Exhibit A: Since it's the holiday season, let's look at the fluffy, innocuous-seeming peppermint hot chocolate. We're really excited about red cups so we order a venti. OK, brace yourself. A venti hot chocolate gets 5 pumps of mocha sauce and 2 pumps of vanilla syrup. If you add another flavor (i.e. peppermint) that's another 5 pumps. That means your standard-recipe PHC comes with TWELVE pumps of syrup. Yikes.
But here's what you can do! Just ask them to split the pumps (instead of doubling) and hold the vanilla. It will still be super tasty and you're cutting the sugar by more than half.
Ok, back to our friend, the PHC. Default for any milk-based beverage is 2%. When I worked there default was whole milk (See? A bazillion years ago.) so they've made some progress, but you still have the option to order it with non-fat (skim) milk, cutting the calories down a bit more. Axe the whipped cream it automatically comes with on top and you've saved yourself another 80 calories.
Those tips go for anything you order with a syrup, milk, and whipped cream. Grande vanilla latte your thing? Standard gets 4 pumps of syrup and 2% milk. Get 2 pumps and non-fat and your waistline will thank you. When you start weaning yourself off sugar, you may even start to notice 2 pumps is too much and you'll want to cut back to one - or none!
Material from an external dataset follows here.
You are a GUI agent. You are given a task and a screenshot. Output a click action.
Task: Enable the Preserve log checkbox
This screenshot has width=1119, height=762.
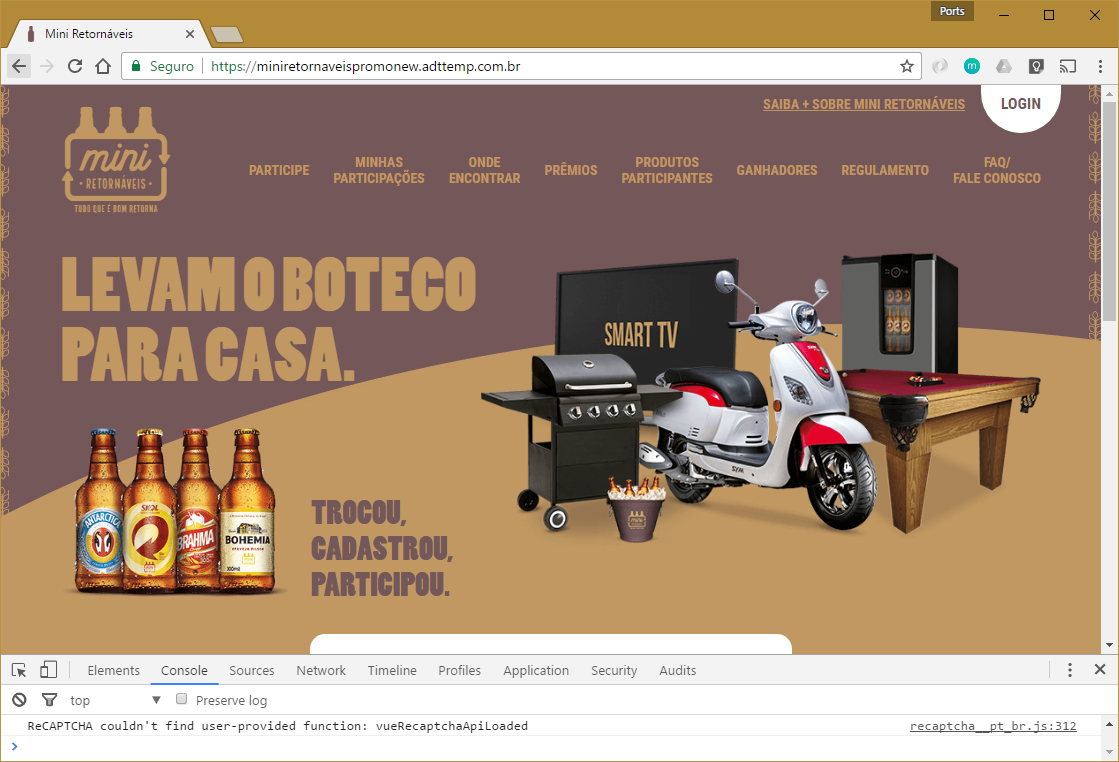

A standard-recipe vanilla latte has almost twice the calories of a non-fat latte with no syrup.
Chai lattes your thing? Consider trying a chai tea misto. The chai syrup used to make chai lattes is pre-sweetened, so you can't control the amount of sugar in your chai without sacrificing the spice and tea taste. A chai tea misto is half chai tea (brewed from a teabag) and half steamed milk. You can add a bit of raw sugar or a pump of vanilla if you like from there, but you may find the spicy tea taste and sweetness of the milk (especially if you get soy) is perfect without any added sugars.
For the sake of brevity, I'll end here, but if I left out your favorite Starbucks order and you'd like ideas on how to step up its healthiness, feel free to comment or shoot me a message! (Side note: I always thought it was weird that "brevity" means brief or concise, while when you order a Starbucks drink breve it means using half-and-half instead of milk, which, calorie-wise, is the complete opposite of concise.) Enjoy sipping some revised festive beverages from whatever kind of cup you fancy!